Friday, May 4, 2012

The Faeries, The Ogres and the Three Curses



As tomorrow is Cinco de Mayo, I thought it would be appropriate to share a traditional Mexican fairy tale. This one is known to the people of Mexico as “Domingo Siete,” or “Sunday Seven.” I have tried to remain as reliable as possible to the original while imbuing it with my own style. I have named the two central characters after two renowned Mexican filmmakers. Feliz Cinco de Mayo, Amigos!


Also, don't forget my still readily available sci-fi/fantasy/comic/romance/adventure novel which can be downloaded here at a very reasonable price.



Once, and only once, upon a time, there lived two hunchbacks named Alonso and Guillermo. Despite sharing a deformity, you couldn’t find two more different people if you tried. For while Guillermo cursed the world for his misshapen body and outcast status, Alonso remained cheerful and optimistic in the face of adversity. Hunchbacked as they were, they could not live among other people without being ridiculed, tormented and abused, so they lived in the forest and earned their Daily Bread (which is a special variety of bread available only in certain parts of the world) as woodcutters…

Or, rather, Alonso earned his bread as a woodcutter. Guillermo, however, was lazy, selfish and not really all that nice a guy, so he would often make excuses as to why he couldn’t work. Alonso, being kind and good natured, would consent and do all the work for the pair of them. He wasn’t what you might call enthusiastic about this arrangement, but kind people are always kind, so he spent most of the day chopping away for the sake of his lazy associate.

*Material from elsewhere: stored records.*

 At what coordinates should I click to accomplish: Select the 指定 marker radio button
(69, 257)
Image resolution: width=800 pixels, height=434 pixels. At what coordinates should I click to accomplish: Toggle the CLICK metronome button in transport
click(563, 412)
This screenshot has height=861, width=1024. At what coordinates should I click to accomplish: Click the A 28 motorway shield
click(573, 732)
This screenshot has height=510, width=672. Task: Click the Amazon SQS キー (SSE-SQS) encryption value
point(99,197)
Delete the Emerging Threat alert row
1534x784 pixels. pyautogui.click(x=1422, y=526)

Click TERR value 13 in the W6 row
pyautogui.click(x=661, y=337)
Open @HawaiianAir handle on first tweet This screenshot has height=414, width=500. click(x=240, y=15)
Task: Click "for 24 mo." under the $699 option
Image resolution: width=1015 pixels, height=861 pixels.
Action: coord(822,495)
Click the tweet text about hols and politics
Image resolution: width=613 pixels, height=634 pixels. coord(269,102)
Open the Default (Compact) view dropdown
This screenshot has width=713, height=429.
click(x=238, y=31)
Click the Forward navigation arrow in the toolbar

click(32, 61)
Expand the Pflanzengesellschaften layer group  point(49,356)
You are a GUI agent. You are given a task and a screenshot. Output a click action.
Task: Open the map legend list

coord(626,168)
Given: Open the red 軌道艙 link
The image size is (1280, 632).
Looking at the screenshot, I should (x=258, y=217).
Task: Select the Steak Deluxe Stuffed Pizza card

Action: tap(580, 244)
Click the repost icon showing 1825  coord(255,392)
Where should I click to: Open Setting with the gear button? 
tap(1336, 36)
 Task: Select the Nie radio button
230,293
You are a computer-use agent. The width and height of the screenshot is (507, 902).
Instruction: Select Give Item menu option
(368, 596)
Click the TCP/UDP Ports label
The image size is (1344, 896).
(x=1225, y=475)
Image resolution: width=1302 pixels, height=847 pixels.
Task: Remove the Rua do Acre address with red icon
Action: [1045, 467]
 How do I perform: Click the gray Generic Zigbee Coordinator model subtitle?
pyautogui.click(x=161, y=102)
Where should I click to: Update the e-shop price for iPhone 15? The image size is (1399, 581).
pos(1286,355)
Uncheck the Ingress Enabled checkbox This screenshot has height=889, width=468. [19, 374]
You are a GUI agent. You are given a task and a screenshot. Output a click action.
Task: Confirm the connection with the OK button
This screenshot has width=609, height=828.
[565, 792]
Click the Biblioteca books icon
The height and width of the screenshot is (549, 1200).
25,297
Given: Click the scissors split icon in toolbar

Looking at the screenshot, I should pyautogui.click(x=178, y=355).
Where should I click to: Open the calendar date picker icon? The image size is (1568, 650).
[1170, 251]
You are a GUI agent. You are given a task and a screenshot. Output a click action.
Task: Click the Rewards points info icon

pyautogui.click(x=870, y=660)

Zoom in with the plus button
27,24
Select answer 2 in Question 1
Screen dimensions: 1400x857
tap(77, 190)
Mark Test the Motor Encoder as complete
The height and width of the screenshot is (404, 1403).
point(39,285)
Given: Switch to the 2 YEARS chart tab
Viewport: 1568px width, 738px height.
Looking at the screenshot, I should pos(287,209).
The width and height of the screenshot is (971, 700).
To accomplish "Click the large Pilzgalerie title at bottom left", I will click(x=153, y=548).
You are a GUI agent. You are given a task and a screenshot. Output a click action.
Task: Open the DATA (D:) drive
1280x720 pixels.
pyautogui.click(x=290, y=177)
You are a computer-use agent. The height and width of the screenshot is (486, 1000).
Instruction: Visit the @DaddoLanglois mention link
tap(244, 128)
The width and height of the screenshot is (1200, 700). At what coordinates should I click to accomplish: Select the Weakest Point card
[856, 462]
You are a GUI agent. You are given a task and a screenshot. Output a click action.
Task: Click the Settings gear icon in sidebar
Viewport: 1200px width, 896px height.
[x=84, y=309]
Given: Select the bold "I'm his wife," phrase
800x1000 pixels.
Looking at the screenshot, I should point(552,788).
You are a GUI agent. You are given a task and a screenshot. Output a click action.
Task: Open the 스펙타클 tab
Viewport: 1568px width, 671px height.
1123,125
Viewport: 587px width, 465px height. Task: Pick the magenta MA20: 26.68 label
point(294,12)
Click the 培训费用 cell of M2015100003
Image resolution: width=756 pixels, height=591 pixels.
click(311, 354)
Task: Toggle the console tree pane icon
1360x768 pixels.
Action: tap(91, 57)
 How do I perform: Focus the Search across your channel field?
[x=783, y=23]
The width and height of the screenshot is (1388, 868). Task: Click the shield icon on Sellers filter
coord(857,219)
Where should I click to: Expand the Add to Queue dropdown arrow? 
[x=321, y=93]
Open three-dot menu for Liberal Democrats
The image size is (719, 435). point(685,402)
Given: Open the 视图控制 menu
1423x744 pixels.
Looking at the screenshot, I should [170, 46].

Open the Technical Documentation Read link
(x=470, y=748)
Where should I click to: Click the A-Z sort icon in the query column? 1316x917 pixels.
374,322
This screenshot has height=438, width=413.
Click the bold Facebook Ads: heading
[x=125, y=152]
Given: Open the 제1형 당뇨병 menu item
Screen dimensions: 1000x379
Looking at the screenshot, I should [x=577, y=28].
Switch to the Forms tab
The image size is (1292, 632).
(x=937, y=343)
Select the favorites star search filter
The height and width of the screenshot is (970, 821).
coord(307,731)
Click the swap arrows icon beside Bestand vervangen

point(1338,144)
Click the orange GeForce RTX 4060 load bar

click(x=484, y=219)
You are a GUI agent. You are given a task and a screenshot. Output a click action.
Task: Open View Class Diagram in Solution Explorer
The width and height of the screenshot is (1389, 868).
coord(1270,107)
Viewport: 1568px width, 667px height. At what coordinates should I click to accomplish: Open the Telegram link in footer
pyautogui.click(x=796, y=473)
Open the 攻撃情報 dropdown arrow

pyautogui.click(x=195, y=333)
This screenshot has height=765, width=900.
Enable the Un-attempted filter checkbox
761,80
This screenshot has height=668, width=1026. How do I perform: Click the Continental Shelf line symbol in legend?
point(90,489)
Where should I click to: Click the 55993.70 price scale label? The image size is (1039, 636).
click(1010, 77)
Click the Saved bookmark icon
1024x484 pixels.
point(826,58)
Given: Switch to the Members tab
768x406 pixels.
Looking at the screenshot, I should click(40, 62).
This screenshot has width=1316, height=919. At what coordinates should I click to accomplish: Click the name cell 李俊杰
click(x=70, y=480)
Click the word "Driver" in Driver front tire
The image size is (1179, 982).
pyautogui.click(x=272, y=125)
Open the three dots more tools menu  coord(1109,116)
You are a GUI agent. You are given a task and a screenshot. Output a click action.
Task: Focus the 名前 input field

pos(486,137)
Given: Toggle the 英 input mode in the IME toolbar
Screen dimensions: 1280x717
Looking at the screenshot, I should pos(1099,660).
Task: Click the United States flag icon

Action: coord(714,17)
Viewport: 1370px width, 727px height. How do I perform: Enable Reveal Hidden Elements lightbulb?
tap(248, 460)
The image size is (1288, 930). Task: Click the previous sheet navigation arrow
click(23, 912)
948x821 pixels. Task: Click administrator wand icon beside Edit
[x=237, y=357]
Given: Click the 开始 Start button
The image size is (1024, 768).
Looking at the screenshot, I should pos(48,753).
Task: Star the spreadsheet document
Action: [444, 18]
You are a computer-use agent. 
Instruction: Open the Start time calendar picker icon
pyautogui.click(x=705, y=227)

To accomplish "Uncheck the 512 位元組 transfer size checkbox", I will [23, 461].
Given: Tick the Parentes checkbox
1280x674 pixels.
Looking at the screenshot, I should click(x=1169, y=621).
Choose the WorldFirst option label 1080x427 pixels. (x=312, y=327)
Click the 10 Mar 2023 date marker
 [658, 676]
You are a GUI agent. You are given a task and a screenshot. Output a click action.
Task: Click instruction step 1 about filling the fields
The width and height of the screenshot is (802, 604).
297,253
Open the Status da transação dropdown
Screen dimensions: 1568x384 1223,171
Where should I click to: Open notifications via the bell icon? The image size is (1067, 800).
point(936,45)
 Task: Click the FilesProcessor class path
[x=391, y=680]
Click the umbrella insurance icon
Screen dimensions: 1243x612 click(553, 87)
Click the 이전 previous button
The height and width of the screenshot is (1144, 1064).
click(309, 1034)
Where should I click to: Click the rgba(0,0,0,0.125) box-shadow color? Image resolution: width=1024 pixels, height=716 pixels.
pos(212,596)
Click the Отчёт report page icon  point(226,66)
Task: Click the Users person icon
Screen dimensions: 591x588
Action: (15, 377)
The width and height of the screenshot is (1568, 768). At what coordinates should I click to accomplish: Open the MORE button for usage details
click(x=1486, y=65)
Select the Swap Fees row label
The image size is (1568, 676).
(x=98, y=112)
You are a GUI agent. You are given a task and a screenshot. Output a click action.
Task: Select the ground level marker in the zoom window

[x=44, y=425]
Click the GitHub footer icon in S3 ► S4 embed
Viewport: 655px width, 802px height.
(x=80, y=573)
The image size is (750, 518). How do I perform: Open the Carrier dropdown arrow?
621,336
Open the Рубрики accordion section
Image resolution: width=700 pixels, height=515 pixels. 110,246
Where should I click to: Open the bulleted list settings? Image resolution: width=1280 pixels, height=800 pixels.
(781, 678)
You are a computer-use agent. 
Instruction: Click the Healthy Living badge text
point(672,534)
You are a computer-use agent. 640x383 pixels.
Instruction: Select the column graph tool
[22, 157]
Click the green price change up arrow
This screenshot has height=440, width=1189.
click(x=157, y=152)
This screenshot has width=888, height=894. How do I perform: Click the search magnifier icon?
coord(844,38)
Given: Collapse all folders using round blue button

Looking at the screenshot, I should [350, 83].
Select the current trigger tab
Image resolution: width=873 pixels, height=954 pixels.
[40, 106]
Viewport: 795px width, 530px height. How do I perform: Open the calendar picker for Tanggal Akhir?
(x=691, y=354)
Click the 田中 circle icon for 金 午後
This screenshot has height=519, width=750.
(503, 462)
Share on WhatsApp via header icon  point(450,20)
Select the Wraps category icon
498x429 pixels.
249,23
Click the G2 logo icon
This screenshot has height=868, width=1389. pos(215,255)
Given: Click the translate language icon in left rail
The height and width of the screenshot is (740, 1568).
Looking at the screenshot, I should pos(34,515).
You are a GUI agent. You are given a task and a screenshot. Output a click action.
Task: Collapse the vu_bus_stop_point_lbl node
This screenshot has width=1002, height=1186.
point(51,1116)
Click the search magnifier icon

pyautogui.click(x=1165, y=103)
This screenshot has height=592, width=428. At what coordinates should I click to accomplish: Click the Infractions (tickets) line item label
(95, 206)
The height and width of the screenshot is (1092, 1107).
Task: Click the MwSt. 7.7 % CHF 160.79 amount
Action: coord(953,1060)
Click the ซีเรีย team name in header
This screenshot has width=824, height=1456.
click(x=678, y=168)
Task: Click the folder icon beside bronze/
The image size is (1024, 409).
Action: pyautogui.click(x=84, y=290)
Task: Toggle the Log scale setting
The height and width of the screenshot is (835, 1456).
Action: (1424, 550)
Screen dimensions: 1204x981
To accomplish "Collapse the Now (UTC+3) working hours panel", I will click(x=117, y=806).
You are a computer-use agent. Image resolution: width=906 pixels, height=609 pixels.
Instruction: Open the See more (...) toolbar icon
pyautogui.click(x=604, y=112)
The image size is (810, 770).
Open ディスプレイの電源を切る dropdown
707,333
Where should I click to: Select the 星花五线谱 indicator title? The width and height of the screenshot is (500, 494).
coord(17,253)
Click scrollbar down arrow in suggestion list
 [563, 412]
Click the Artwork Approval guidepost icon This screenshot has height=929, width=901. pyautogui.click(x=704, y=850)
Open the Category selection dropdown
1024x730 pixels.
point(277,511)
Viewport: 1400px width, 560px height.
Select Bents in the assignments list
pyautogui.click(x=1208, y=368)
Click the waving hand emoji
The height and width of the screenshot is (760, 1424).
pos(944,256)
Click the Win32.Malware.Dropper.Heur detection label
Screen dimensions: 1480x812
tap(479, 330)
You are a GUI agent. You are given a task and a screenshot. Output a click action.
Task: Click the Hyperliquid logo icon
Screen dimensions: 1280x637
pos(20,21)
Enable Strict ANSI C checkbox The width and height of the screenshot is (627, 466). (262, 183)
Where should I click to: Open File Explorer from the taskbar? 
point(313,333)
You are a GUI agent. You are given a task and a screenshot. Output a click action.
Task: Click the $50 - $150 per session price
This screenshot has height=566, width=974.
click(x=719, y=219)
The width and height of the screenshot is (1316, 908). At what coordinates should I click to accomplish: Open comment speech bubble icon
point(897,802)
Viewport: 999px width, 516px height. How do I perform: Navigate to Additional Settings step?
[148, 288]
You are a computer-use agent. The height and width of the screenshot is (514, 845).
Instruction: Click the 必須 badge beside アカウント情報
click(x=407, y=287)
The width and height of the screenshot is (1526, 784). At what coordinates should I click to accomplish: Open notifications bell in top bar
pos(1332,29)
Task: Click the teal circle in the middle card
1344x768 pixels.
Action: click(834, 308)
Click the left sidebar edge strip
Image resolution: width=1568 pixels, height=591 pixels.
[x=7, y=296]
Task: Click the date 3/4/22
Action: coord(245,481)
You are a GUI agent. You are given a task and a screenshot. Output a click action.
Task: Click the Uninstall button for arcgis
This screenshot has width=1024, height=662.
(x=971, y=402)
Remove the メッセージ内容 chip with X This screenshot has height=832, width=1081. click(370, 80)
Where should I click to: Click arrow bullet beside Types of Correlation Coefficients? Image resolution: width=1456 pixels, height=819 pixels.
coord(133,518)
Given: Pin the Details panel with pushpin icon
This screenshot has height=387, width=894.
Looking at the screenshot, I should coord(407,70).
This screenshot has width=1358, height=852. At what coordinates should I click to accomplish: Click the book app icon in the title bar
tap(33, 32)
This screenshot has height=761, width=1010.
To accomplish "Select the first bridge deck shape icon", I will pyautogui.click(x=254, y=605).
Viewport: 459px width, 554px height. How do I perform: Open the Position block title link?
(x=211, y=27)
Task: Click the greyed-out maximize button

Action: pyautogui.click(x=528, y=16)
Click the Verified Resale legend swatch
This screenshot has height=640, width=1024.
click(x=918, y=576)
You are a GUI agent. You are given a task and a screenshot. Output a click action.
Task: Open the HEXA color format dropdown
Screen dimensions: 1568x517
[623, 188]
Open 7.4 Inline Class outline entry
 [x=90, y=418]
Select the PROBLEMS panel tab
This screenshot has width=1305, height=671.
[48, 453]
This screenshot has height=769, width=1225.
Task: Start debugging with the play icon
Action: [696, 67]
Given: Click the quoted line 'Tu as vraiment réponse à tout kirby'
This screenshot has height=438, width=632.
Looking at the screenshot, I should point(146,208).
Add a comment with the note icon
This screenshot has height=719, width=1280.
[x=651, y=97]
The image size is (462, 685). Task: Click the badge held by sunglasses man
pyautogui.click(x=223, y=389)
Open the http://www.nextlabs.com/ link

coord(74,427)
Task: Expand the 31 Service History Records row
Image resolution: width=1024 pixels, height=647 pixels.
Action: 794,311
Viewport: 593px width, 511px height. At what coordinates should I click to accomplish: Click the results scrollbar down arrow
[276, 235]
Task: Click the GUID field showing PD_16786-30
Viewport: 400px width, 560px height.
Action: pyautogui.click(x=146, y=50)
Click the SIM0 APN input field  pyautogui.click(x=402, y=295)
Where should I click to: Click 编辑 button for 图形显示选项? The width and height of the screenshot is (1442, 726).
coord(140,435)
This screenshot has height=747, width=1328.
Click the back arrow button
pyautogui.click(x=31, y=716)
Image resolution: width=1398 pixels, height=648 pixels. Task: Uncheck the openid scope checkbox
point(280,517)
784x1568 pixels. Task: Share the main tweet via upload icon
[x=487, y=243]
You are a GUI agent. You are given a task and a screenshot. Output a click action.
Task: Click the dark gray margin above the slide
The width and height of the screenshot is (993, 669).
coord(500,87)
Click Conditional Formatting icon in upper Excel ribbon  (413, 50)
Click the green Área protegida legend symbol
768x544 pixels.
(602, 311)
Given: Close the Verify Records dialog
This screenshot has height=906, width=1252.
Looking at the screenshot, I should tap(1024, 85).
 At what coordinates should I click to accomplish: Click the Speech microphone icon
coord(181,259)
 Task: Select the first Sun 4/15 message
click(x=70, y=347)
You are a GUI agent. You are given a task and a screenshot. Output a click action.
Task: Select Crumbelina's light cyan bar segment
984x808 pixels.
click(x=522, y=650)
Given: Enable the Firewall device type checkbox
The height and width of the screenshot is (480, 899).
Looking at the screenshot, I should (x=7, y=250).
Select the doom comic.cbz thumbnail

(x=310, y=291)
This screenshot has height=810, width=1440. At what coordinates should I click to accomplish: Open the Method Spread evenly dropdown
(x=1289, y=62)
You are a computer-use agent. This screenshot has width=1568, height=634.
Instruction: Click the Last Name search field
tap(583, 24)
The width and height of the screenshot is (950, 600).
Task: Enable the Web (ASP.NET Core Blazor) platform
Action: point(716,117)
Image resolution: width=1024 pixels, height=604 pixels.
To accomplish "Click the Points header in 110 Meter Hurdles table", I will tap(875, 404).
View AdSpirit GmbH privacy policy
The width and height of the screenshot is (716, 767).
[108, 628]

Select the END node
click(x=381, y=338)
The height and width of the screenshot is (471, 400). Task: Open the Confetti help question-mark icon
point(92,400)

By the time he was done with the day’s work, it was very late. Too late to head for home. So he set up camp in the forest for the night. But as he was drifitng off to sleep, he heard a strange sound. It sounded like singing. But no human voice could be that lovely. He decided to investigate. Treading carefully, so as not to give himself away, he followed the sound of the singing to a small, secluded glade. Alonso’s suspicion about the voices not being human was quite right. Here he saw a band of faeries dancing and frolicking and singing:

Lunes y martes y miƩrcoles tres...
Monday and Tuesday and Wednesday three…

Alonso recognized the old song at once, but the faeries were only singing the first line over and over again. It was as if they simply didn’t know the rest of the song. Alonso was so moved by their beautiful voices, he wanted to help, so the next time they sang “Monday and Tuesday and Wednesday three…” Alonso came out of hiding and sang, “Thursday and Friday and Saturday six!”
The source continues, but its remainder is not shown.